I have alluded to this on here once before. Three years ago today, someone tried to murder one of my best friends. There had been a girl involved. A Chinese girl. My friend had been going out with her for quite a while, but decided to break it off. He really hadn't treated her at all well, to be honest - but he didn't 'deserve' what happened to him next. It turned out that she had a rival suitor, Chinese, an old friend from her home town who was violently unhinged and fancied himself as a bit of a small-time gangster. He ambushed my friend in a public urinal, striking several times at his head and upper body with a long-bladed hatchet before running off. My friend managed to stagger back to the nearby pool hall where I was waiting for him unawares, waiting to continue our regular Saturday evening 'best of 7' contest. He was a mess. He had one particularly long and deep wound across the side of his head - that might well have split his skull open; luckily it hadn't, but it had nicked the artery in his temple. He had quite a few other lesser - but still ugly - leaks as well. I have never seen so much blood in my life; and I hope never to see so much again.

The taxi ride to the hospital seemed to last forever; in fact, it only took 25 minutes or so, but in my memory it feels like days. At first, I was all calm determination. My inspirations (always a cinematic reference with me!) were: Harvey Keitel in the opening scene of 'Reservoir Dogs' (yes, that much blood) - "Look me in the eyes. You are not going to fucking die."; and Ed Harris's steely mission controller in 'Apollo 13' - "No-one is going to die on my shift." I felt as if I were keeping him alive by a sheer effort of will. And that was so devastatingly draining, I think my psychic reserves are still not fully restored to this day, and perhaps never will be. I lost part of myself that night.

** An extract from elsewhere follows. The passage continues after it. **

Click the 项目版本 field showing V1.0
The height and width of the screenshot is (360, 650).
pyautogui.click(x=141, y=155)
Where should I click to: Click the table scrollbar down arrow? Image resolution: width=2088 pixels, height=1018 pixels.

And despite all the bravado and confidence I invoked from my macho man role models, I began to weaken near the end. Suddenly the sense of my impotence became overwhelming. Yes, I could try to staunch his wounds; yes, I could try to keep him calm and focused and upbeat.... and conscious; yes, I could yell at the taxi driver to go faster (and enlist the help of Chinese friends on my mobile phone to try to impress the sense of urgency on him); but at the end of the day, there was precious little I could do in the way of First Aid, and I had absolutely no control at all over the things that were really going to make the difference between life and death: the driver, or the traffic.

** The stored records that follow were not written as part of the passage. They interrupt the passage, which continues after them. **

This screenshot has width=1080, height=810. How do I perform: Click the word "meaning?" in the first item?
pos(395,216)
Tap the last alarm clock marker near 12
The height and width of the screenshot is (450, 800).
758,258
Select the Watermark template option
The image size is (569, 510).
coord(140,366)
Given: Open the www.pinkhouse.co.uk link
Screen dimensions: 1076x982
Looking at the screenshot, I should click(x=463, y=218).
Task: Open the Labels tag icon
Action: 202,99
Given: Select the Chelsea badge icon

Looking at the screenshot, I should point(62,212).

We got lucky. At that time of the day on a Saturday, the roads in central Beijing are often gridlocked; but we were blessed with a relatively clear run over to the foreigner hospital on the east side of town. And I'd phoned ahead to the emergency room. We probably didn't have an awful lot of time in hand: by the time we got there, he was losing consciousness, deathly pale, his veins were closing down.

But he made it. He's fine - only faint scars; and, as far as anyone can tell, remarkably untraumatized by the event.

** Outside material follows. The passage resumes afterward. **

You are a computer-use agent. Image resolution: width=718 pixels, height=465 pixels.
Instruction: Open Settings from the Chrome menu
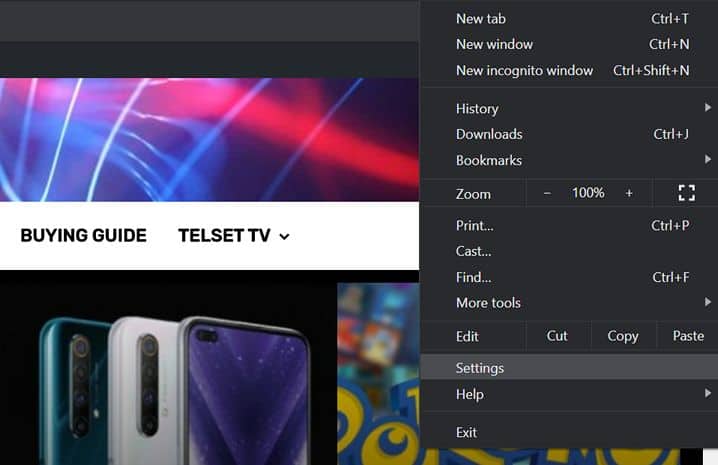(x=569, y=368)
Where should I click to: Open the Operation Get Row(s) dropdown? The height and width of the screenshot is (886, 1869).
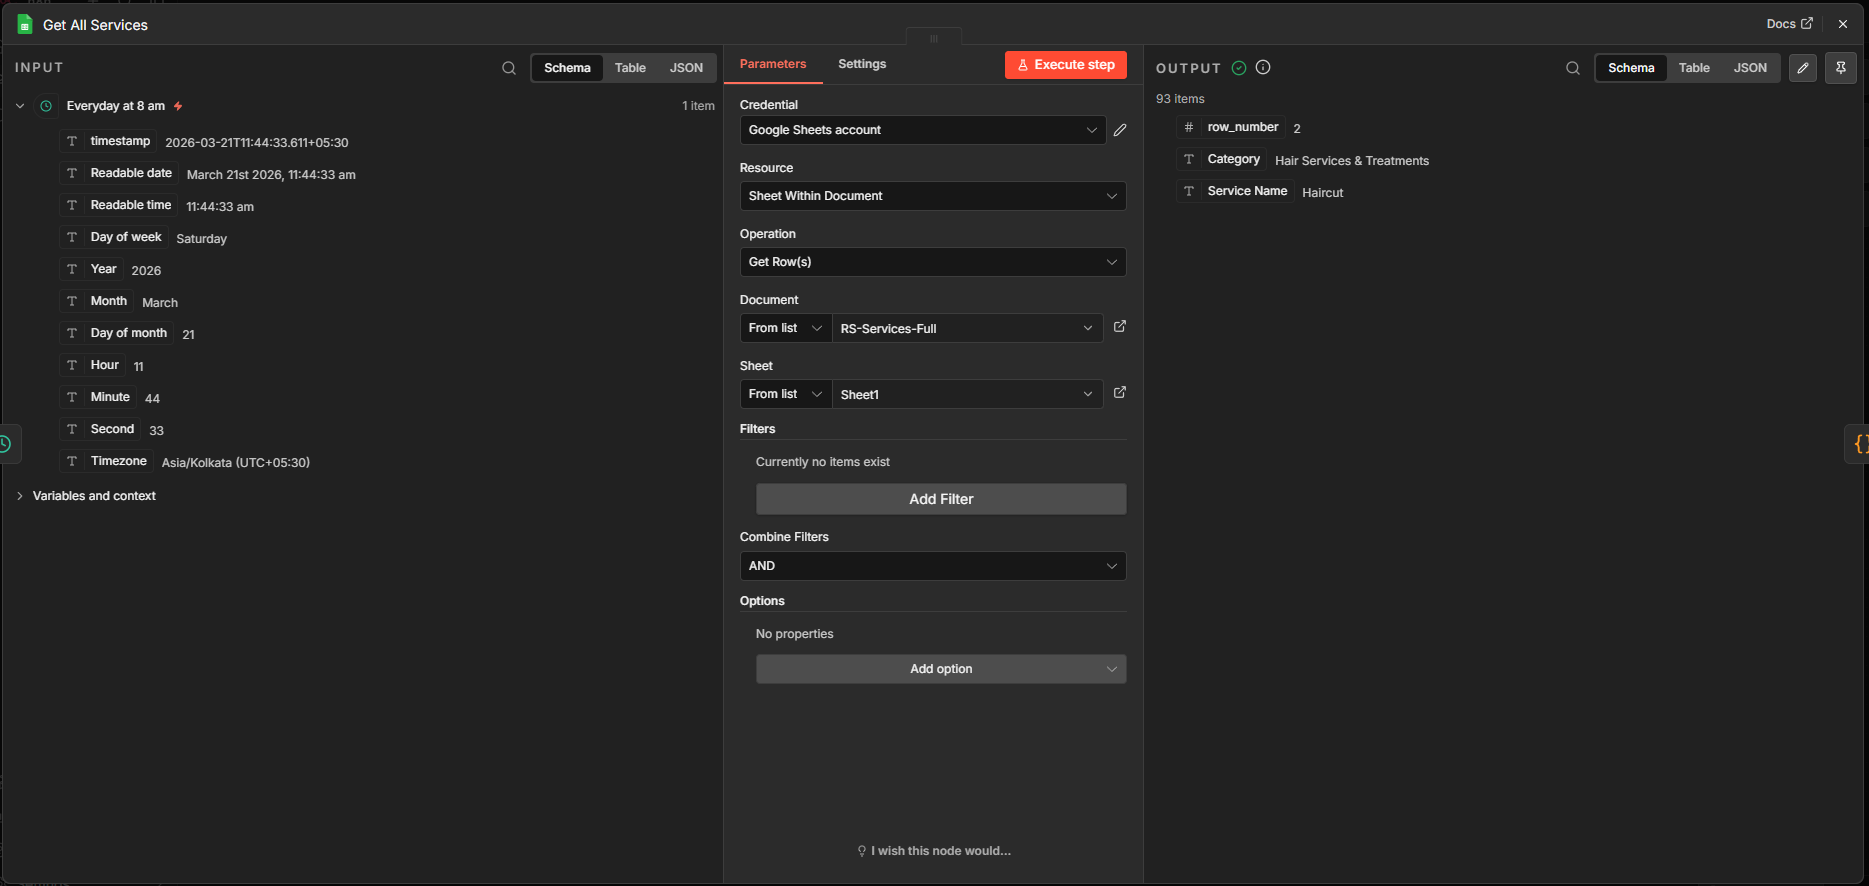point(932,262)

Around the anniversary, I find myself getting a little anxious. It's not just an emotional flashback (although it is partly that); I have some continuing fear for my friend's safety. The culprit is still at large, and might well be still in this district of Beijing (although I did hear a rumour a while ago that he'd gone back to his home town of Harbin). Although his identity is a matter of common knowledge locally, the police scarcely bothered to investigate the incident at all, and certainly made no effort to find the guy and bring him in for questioning. (And, as you'd expect, the British Embassy was also utterly bloody ineffectual.) I have no reason to suppose that this thug knows - or any longer cares about - my friend's whereabouts. And I hope that after this lapse of years his ire towards my friend will have weakened; but it's not easy to be confident of that - and psychopaths tend to remember anniversaries as well. So, I'm always somewhat uneasy, somewhat darkly introspective around this time of year.

And this is one of the things that makes me so intolerant of your typical 'China blogger' whingeing about his "bad China experiences". Oh, please, don't even go there. You have no fucking idea.

On the other hand, I think this has made me a lot more tolerant of this city's horrendous traffic and its often geographically-challenged cab drivers. I don't enjoy being delayed in a cab, but..... I tend not to get too uptight about it any more either. I think to myself, "So - I'm going to miss a meeting, a cocktail date, a flight..... It really doesn't matter."